It will be kind of quiet on the blog this afternoon because even though I could bring my laptop to San Francisco's AT&T Park, I'd rather die than do so. This is the year, the first year since 2002, I'm determined to fall back in love with baseball. In my interview with Anne Lamott about her book "Grace (Eventually)," I mentioned my love of the San Francisco Giants, but I didn't talk about what I would like to be the role of grace in my relationship with the team this year. This will be the year, I hope, that I forgive Peter Magowan for firing Dusty Baker; may this also be the year that I give up defending Barry Bonds by pointing to the racism I've seen behind some of the criticism he faces.
I will only defend Bonds because I see the good in him, the way someone else might glimpse Jesus in a tortilla, and I won't care if I'm the only one who sees it. I promise not to get overwrought on this topic -- this is baseball, not the Iraq war, after all -- and to simply be grateful for the joy Bonds and the Giants have brought to my life for the last 14 years. Bonds is almost 43; we've grown old(er) together. I'll root for and treasure his last season, pretty much no matter what anyone flings at him now. (If Mark Sweeney can forgive him for alleged allegations about amphetamines in his locker, who am I to sulk?)
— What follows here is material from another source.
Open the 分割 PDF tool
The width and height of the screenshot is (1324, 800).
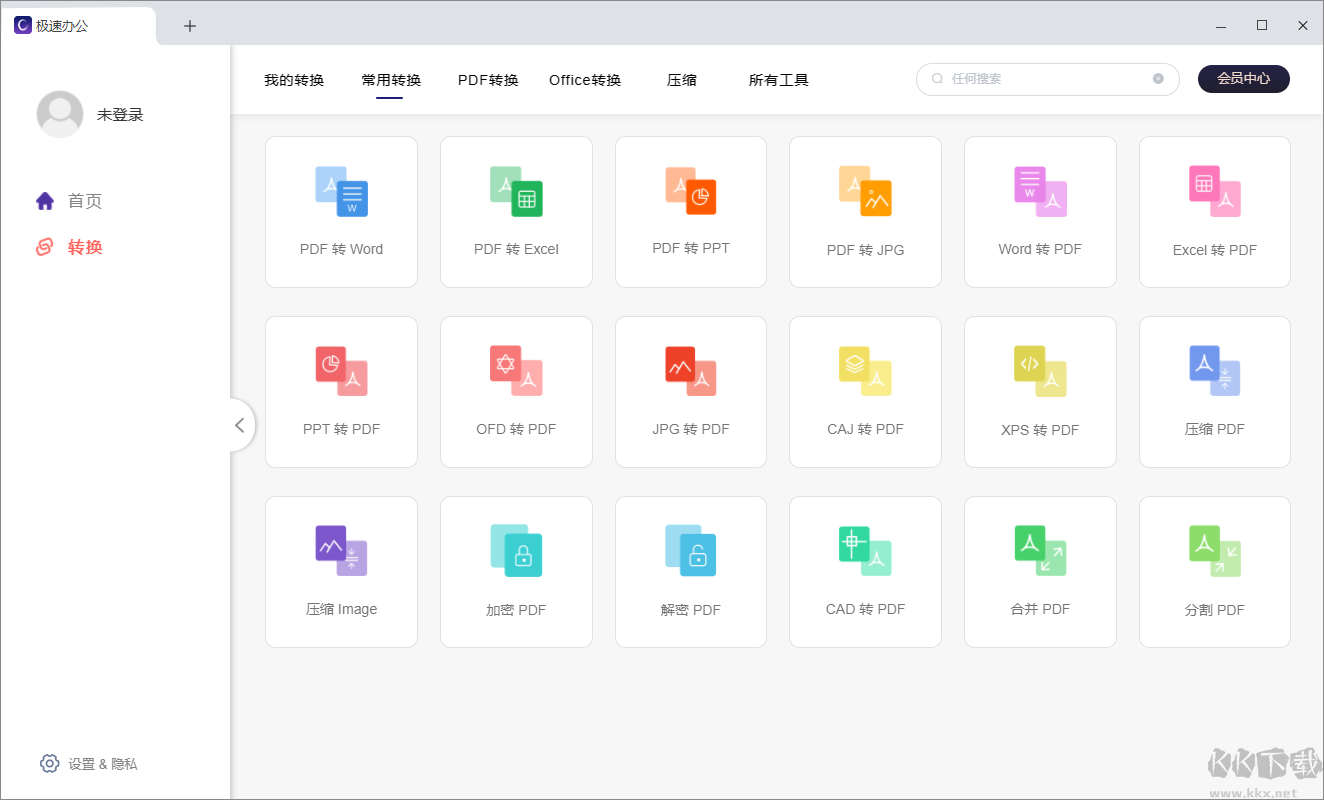pos(1214,571)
Plus, I'm still a fan of general manager Brian Sabean, who could also be in his last year here. If Sabean's going to continue his policy of mainly signing old guys -- King Kaufman once asked me if the G.M. understood he was signing up baseball players, not presidential candidates, and suggested I tell him they don't all have to be over 35 -- I'm just going to be happy he's bringing back old Giants like Rich Aurilia and Russ Ortiz. Besides, any team can win the N.L. West; why not my team? Don't answer till, like, July, OK?
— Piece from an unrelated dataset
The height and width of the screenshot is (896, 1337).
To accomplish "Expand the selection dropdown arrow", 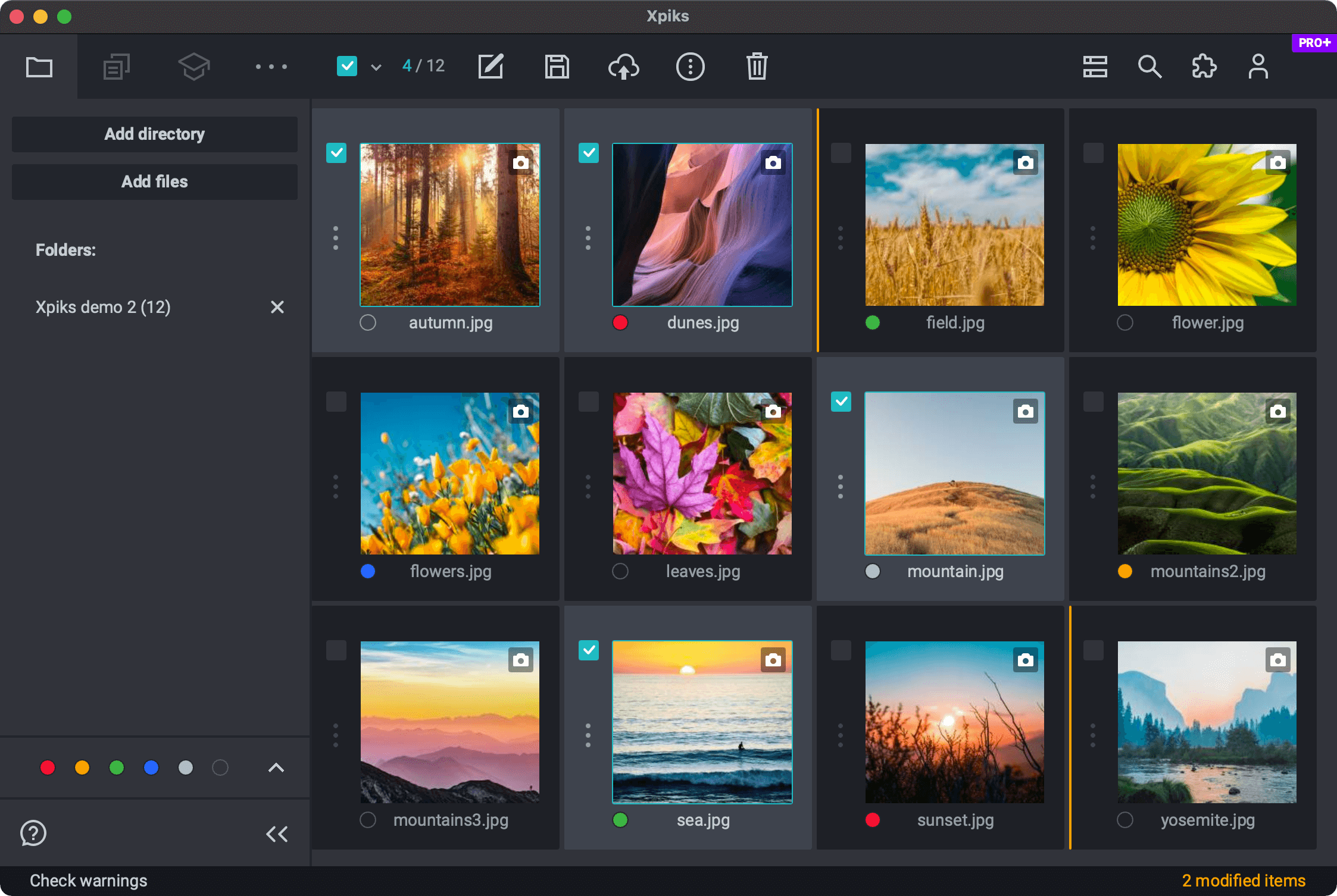I will click(376, 67).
I would also like more grace to deal with hypocritical blowhards like Newt Gingrich. I leave for the game wondering if I was intemperate last night on MSNBC's "Scarborough Country," after producers played footage of Newt saying a "San Francisco liberal" like House Speaker Nancy Pelosi shouldn't be visiting Syria. I got off a line I'd actually decided before the show not to use: I said I didn't think "San Francisco liberals" such as Pelosi or myself should be lectured by the likes of a "serial adulterer from Georgia" such as Gingrich. Scarborough and Pat Buchanan got rather agitated, but I think it was fair: I'm proud to be a San Francisco liberal, embracing San Francisco values -- tolerance, social justice, diversity, environmentalism -- but people like Gingrich use the term as code for gay rights, gay marriage (which I also support and defend, but the complexities of the argument don't always make good sound bites) and other supposed left-coast lifestyle extremes. So I think Gingrich's serial adultery should prohibit him from using loaded moral shorthand with his conservative base -- but I don't think Scarborough agreed. I know some of my readers are ambivalent about my doing the show; you might get your wish, but I'm hoping I get to go back!